Меняйленко неопределенно хмыкнул.
— В ваших рассуждениях, несомненно, есть рациональное зерно, но все далеко не так просто. Мысль ликвидировать Сенечку окончательно созрела в голове у Заславского в ту самую минуту, когда парни из Усть-Волжска сообщили ему, что обнаружили в вашей сумке, помимо ключа с биркой санатория Усольцево, мою визитную карточку. Я, конечно, человек не слишком заметный, но кое-какие связи у меня есть. Если вы примете во внимание должность, которую я занимал в Первозванске прежде, то поймете, что меня Заславский боялся ничуть не меньше, а может даже и больше, чем официальные органы.

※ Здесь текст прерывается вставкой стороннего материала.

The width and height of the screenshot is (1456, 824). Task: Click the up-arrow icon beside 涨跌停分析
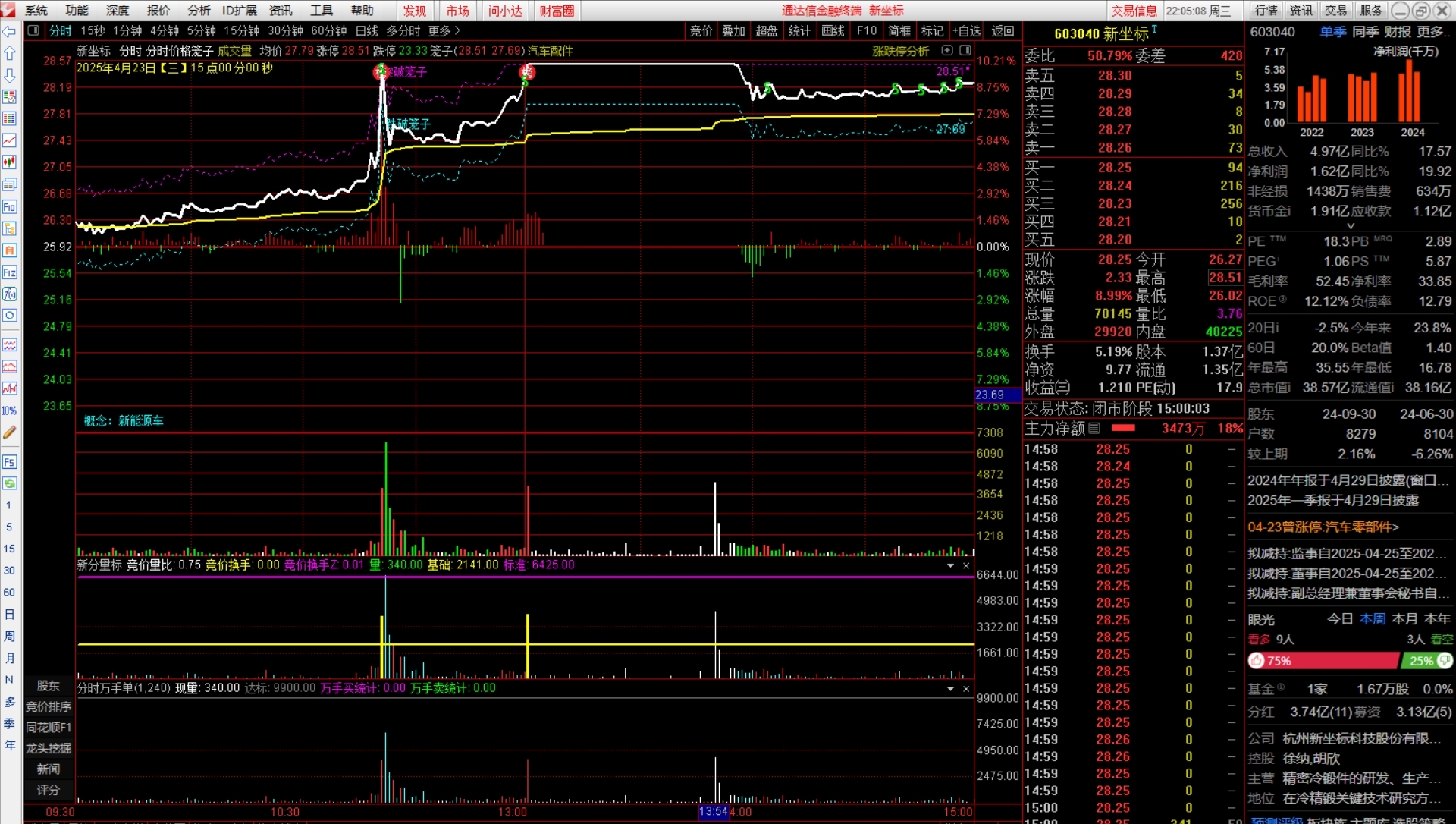click(x=947, y=51)
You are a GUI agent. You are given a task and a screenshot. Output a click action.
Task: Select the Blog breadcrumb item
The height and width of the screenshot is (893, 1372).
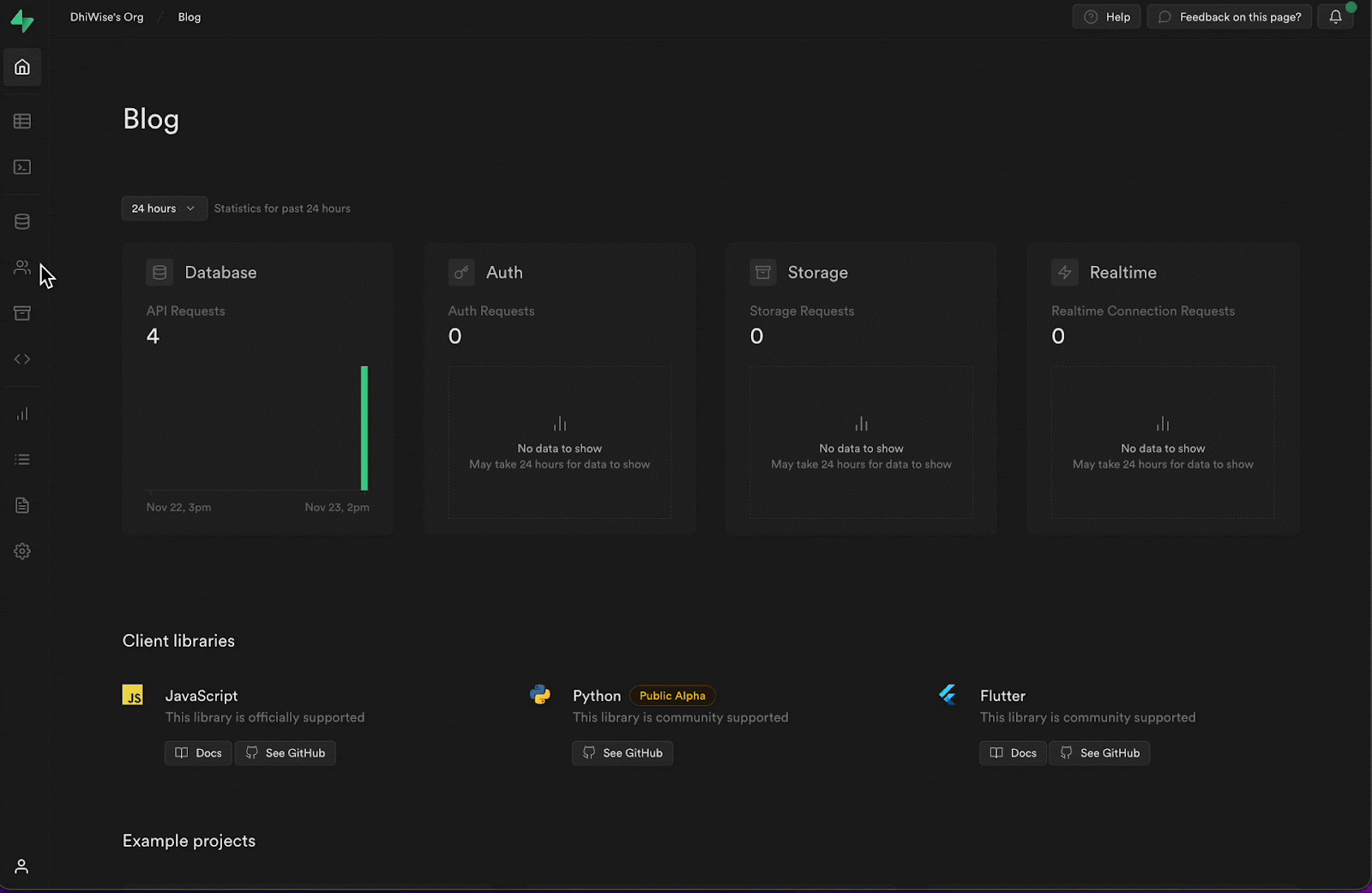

В милиции, подчас, дела месяцами лежат без движения, а служба безопасности Дворянского клуба действует решительно и быстро. Алексей Витальевич понял, что стоит мне добраться до Сенечки, как тот мигом все расскажет.
— Выходит, разделавшись с Сенечкой, Заславский окончательно осмелел, поскольку знал наверняка, что в городе нет больше ни одного человека, который мог бы увязать происшествие на шоссе с его именем? — произнес Аристарх, решивший, наконец, внести в разговор свою лепту.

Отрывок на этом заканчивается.